Stored records
* * *

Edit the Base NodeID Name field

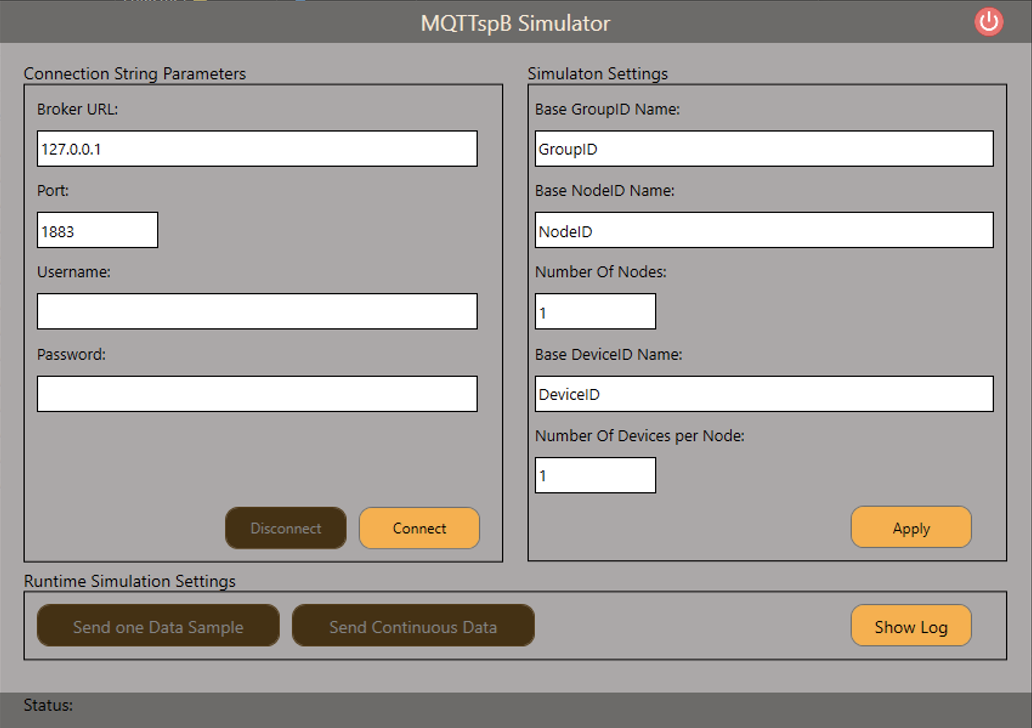pos(764,230)
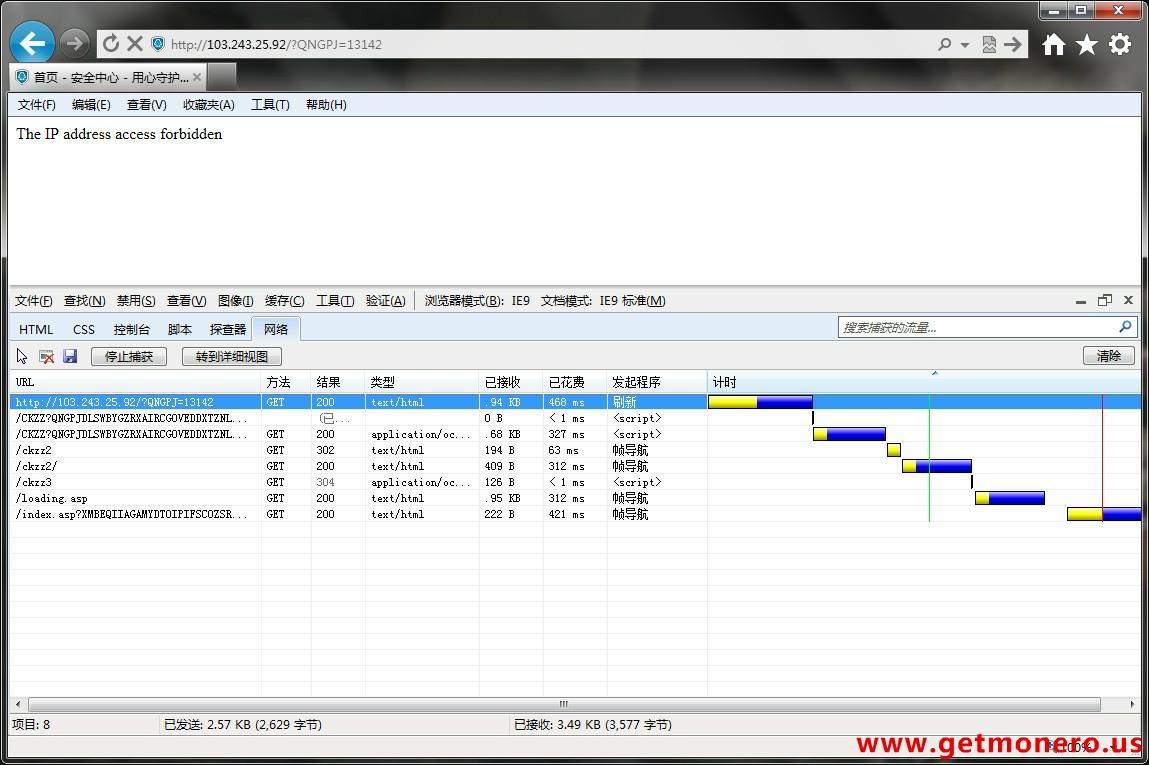1149x765 pixels.
Task: Click the clear browser cache icon in dev tools
Action: click(46, 356)
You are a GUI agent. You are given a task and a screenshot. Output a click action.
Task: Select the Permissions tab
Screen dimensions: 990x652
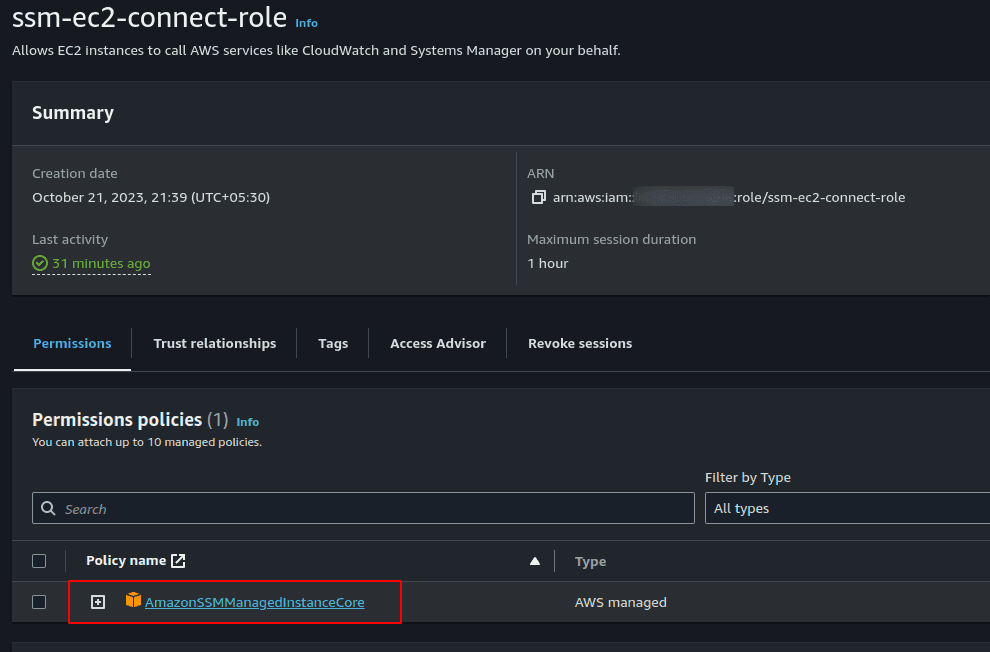71,343
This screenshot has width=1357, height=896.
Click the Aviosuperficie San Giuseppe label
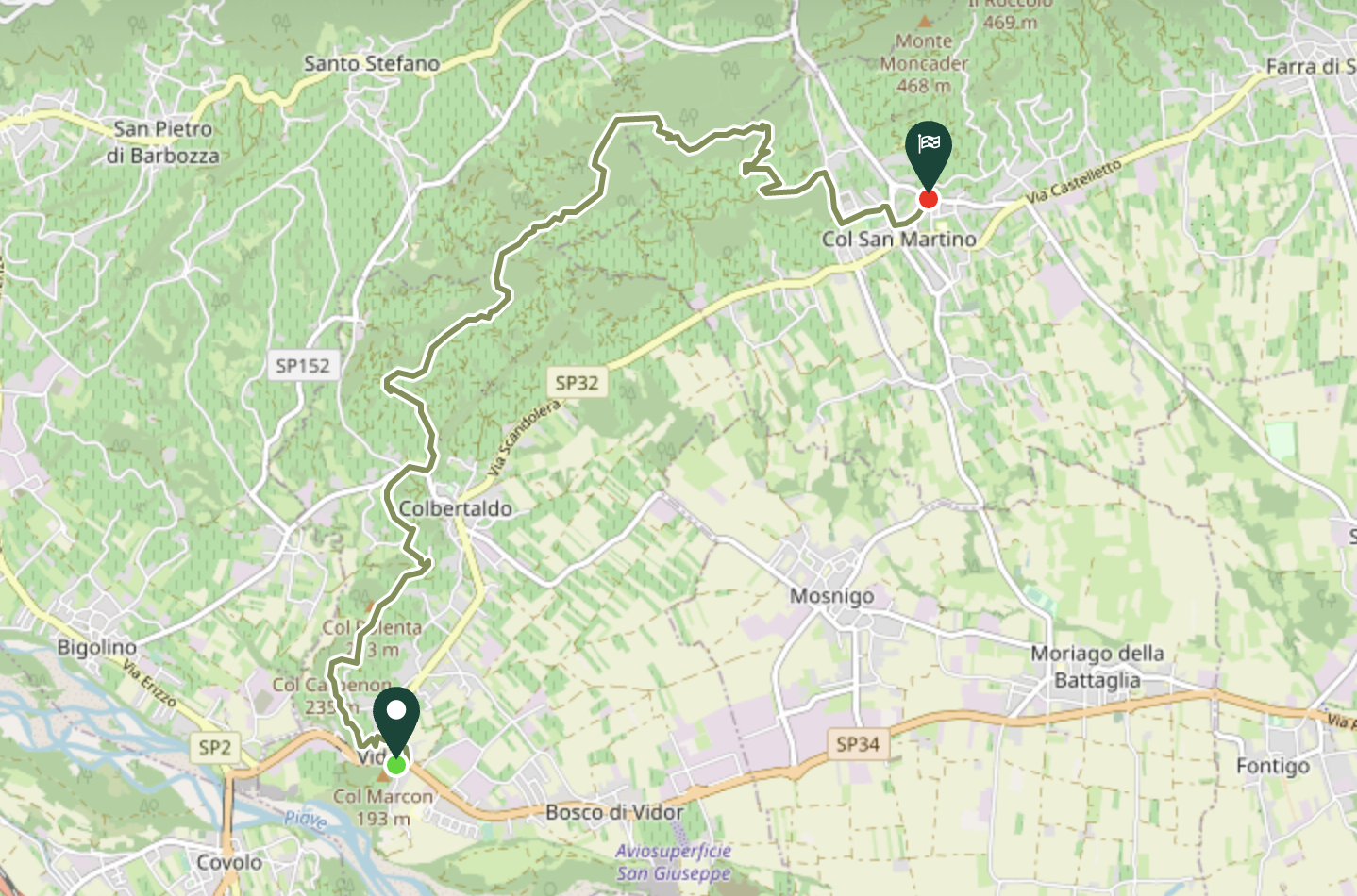[x=674, y=862]
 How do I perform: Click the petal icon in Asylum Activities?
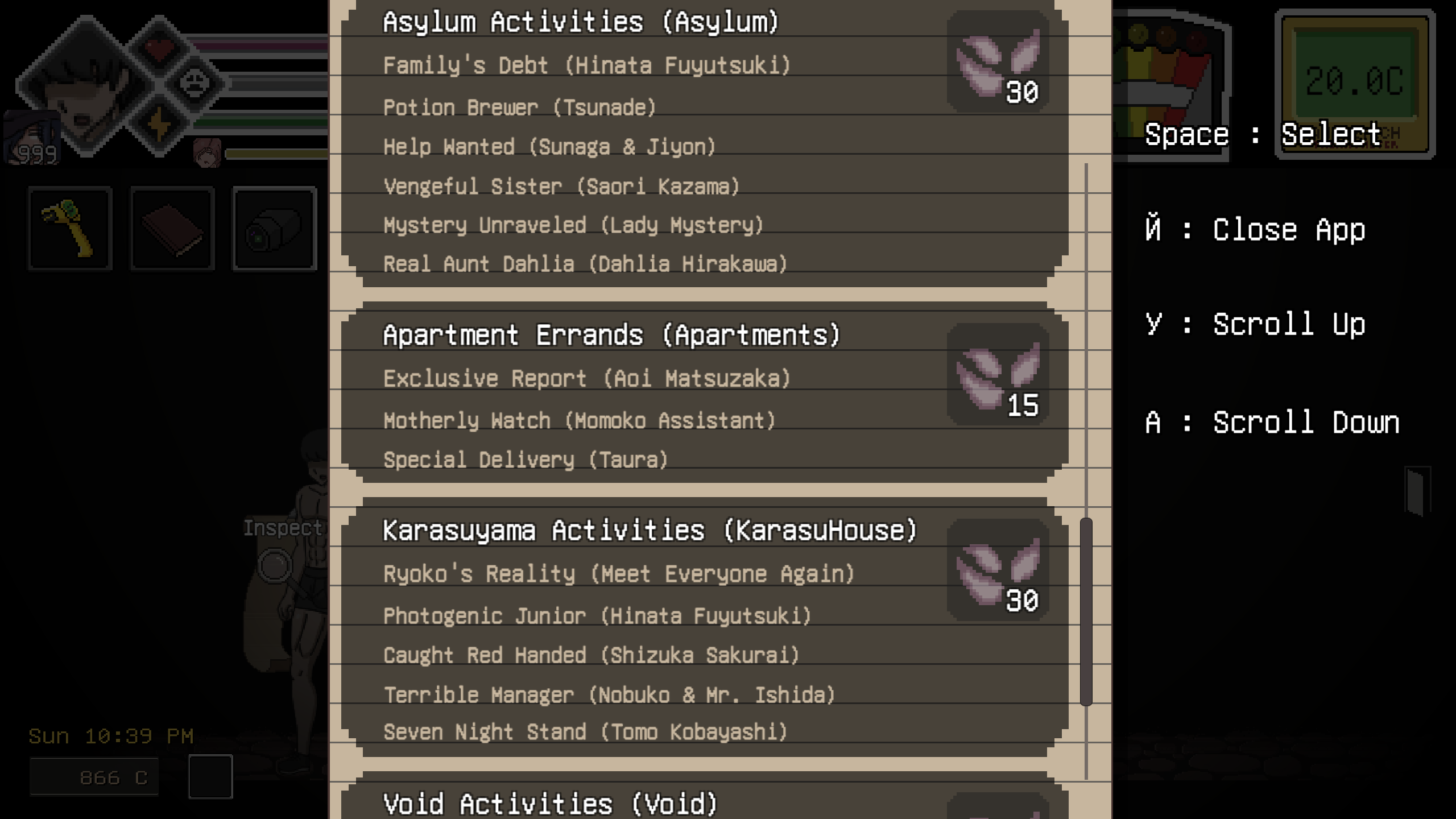click(x=998, y=61)
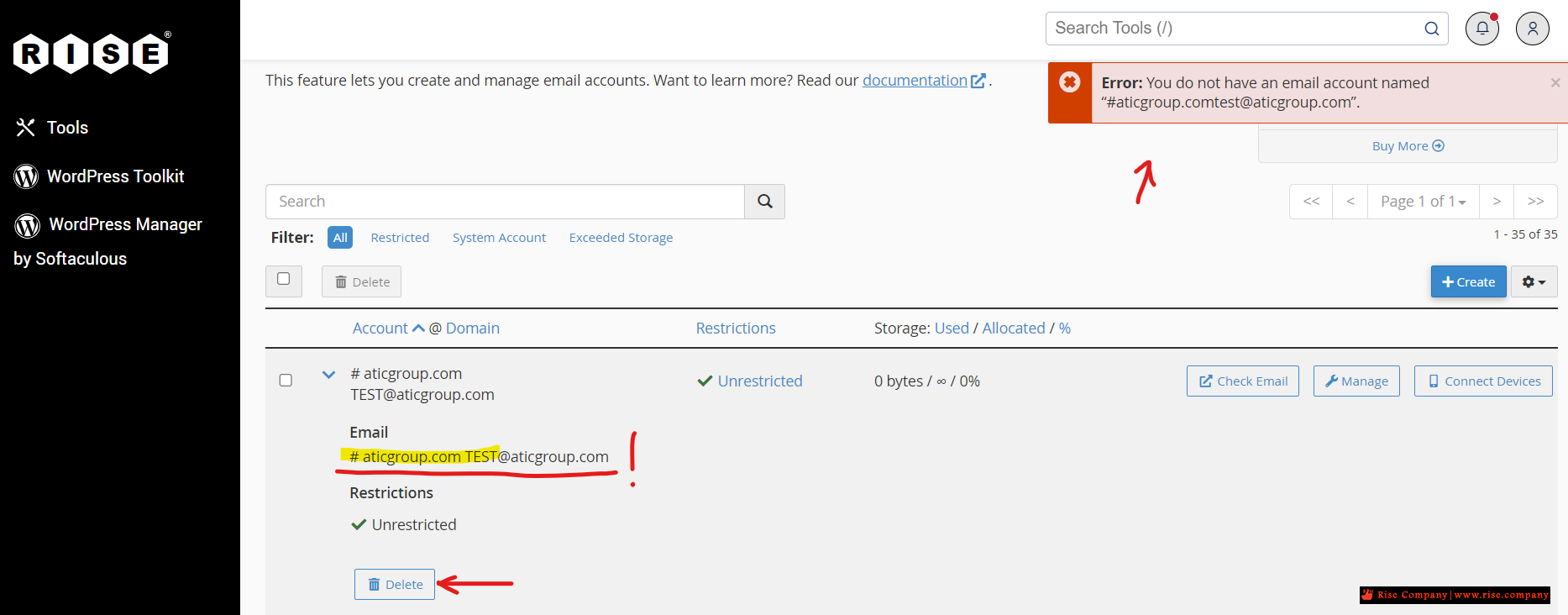Open the documentation link
Image resolution: width=1568 pixels, height=615 pixels.
915,81
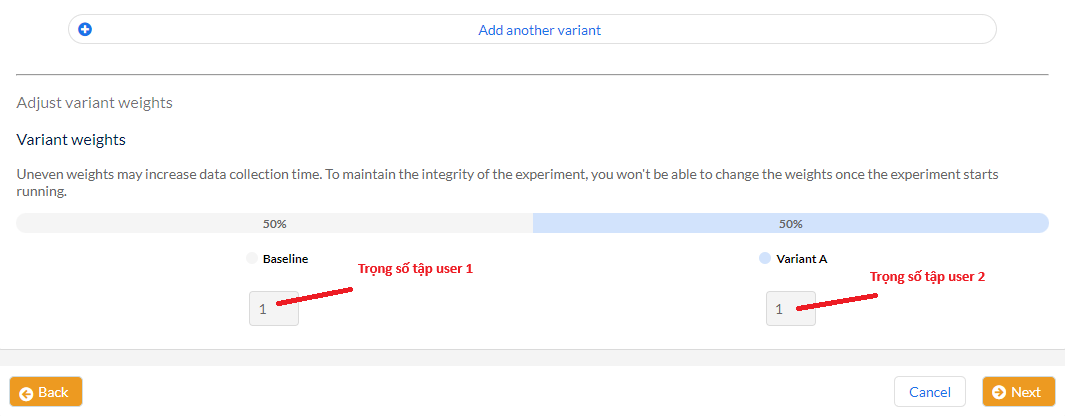Go Back to previous step
The image size is (1065, 416).
tap(46, 392)
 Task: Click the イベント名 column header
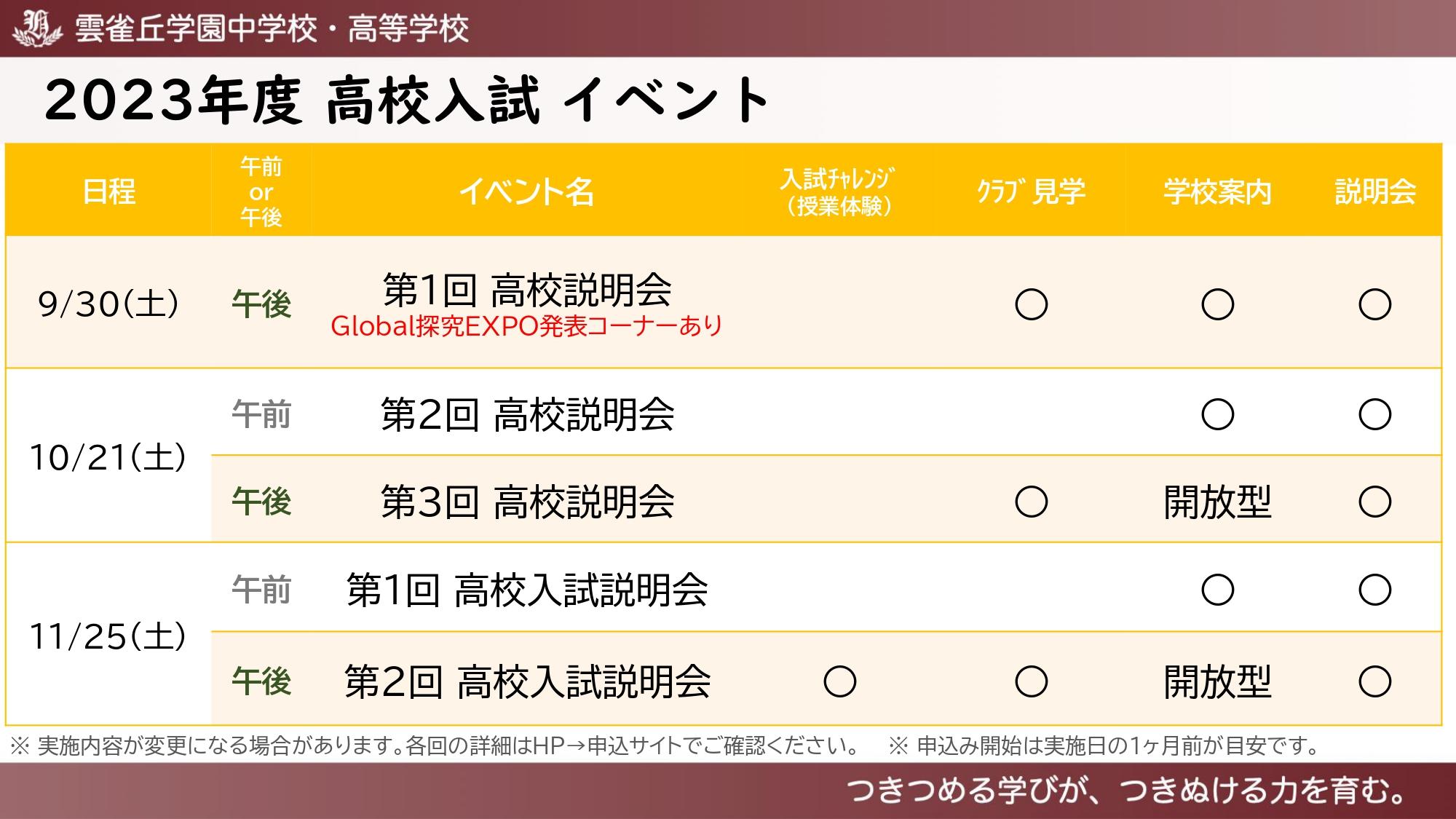coord(526,191)
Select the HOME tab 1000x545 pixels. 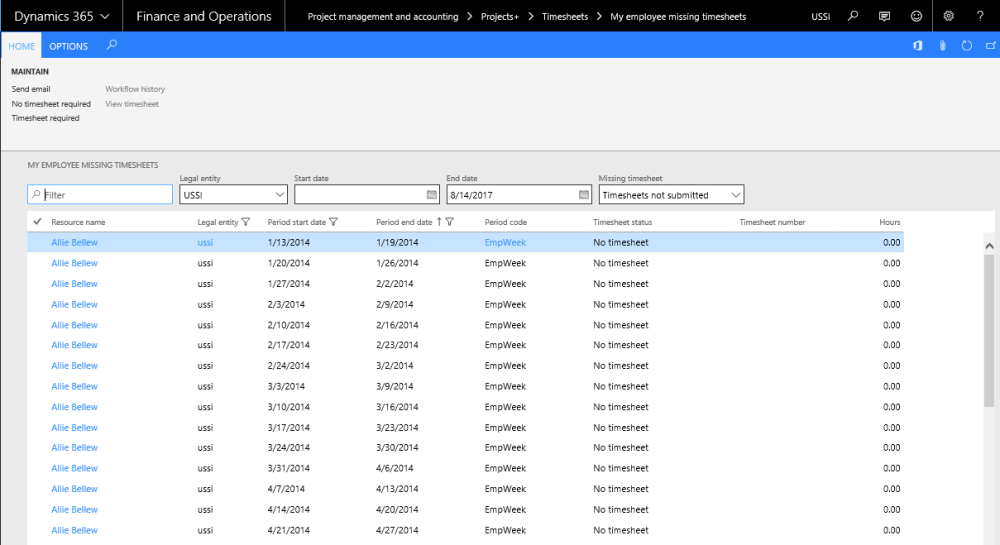(x=22, y=46)
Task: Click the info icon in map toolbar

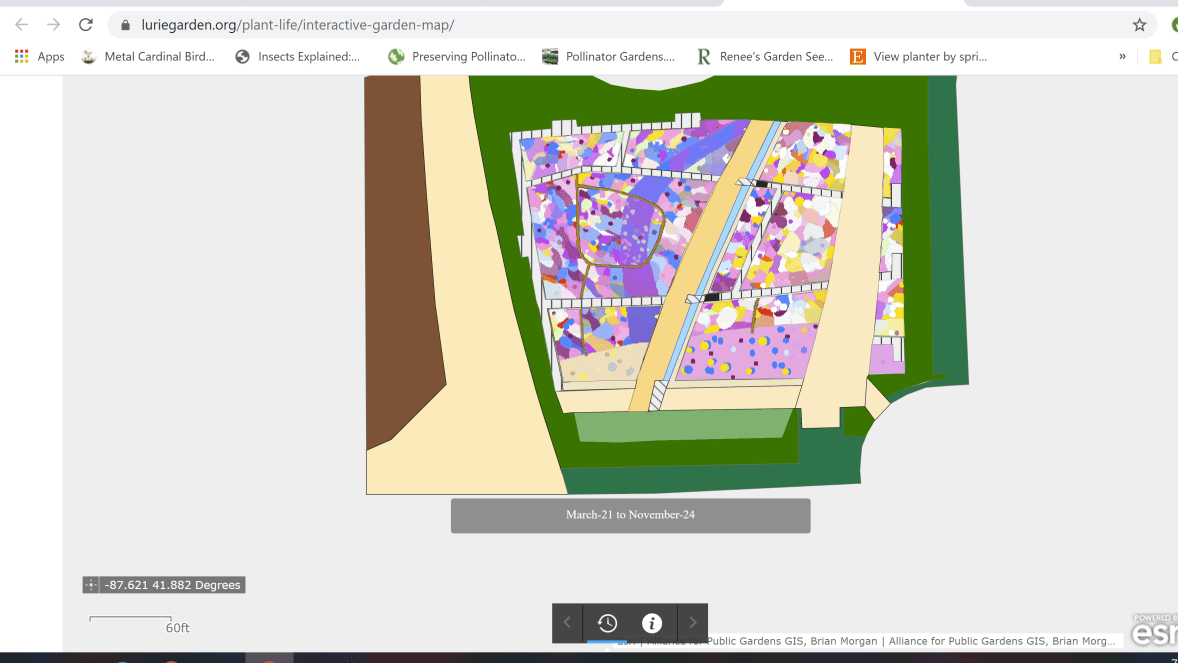Action: point(652,623)
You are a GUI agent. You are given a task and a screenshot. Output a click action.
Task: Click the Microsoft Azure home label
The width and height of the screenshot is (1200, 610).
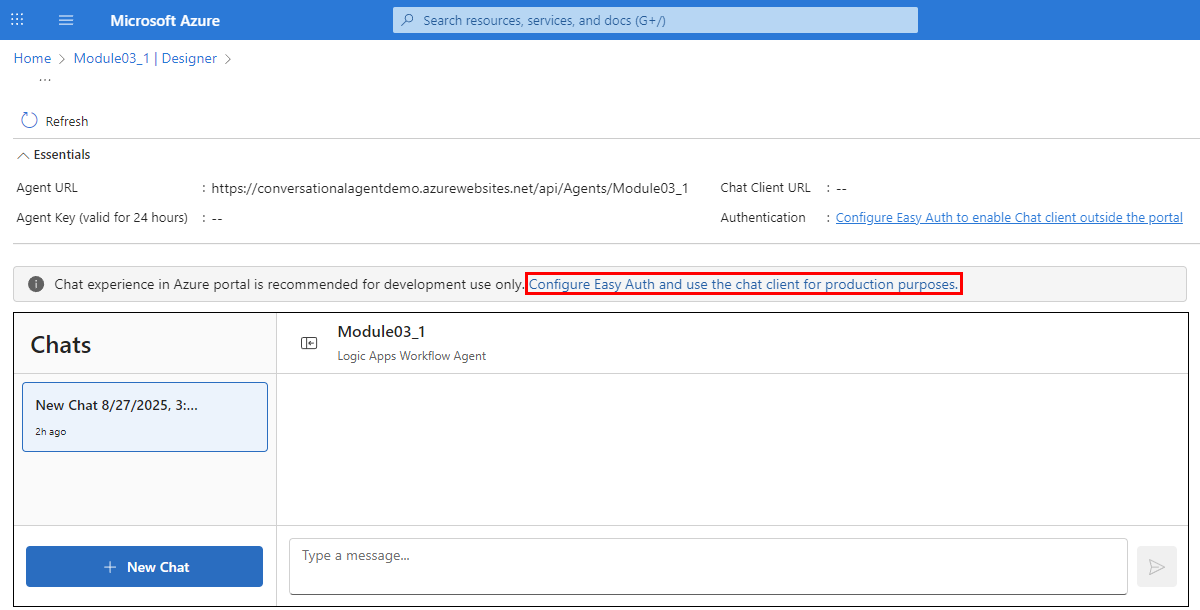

* * *

-- Task description --
Set the lines above down again, word for word, from the first through the one containing "This screenshot has width=1357, height=896."; pictures excluded.

-- Solution to the problem --
Edit the Base NodeID Name field

pos(764,230)
1149x765 pixels.
Task: Click the clear browser cache icon in dev tools
Action: click(46, 356)
You are a GUI agent. You are given a task and a screenshot. Output a click action.
Task: Select the Permissions tab
Screen dimensions: 990x652
71,343
This screenshot has width=1357, height=896.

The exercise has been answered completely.